Vinayak Garg
Vinayak Garg

Reputation: 6616

How to compare doubles with 5 digits of precision?

I am trying to compare 2 doubles which fall in [0.0, 1.0].

My function (taken from https://stackoverflow.com/a/17341 )-

inline bool isEqual(double x, double y)
{
    const double epsilon = 0.000001;
    return fabs(x - y) < epsilon;
}

Usage-

cerr << isEqual(1.000001, 1.000002) << endl;
cerr << isEqual(1.000010, 1.000020) << endl;

The output is-

0
0

Whereas I am expecting first to be true, second to be false.
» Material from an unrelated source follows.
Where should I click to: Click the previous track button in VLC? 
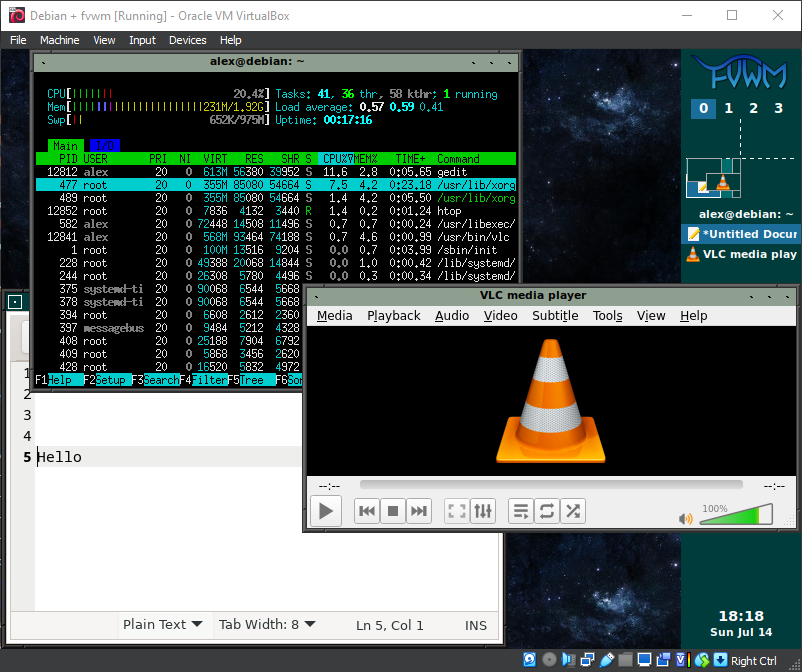[367, 512]

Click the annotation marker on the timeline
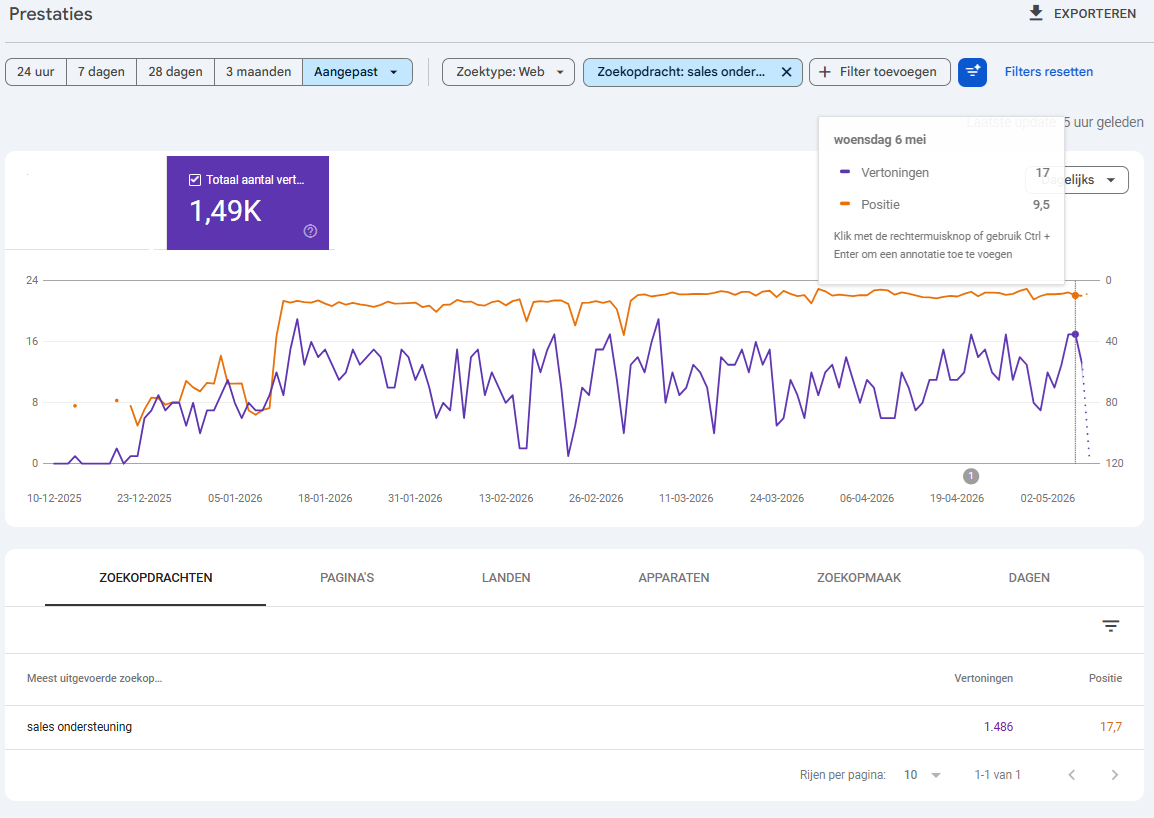[971, 476]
Please tell me where I am going wrong and how to fix it?

Upvotes: 0

Views: 1335

Answers (1)

Mark Ransom
Mark Ransom

Reputation: 308520

1.000001 when limited to the usual 64-bit IEEE floating point representation is actually 1.0000009999999999177333620536956004798412. Likewise 1.000002 is actually 1.0000020000000000575113290324225090444087. The two are ever more slightly apart than 0.000001.

You can use a very slightly larger comparison value to catch this:

    const double epsilon = 0.0000011;

It really isn't possible to completely eliminate any rounding problems with floating point numbers.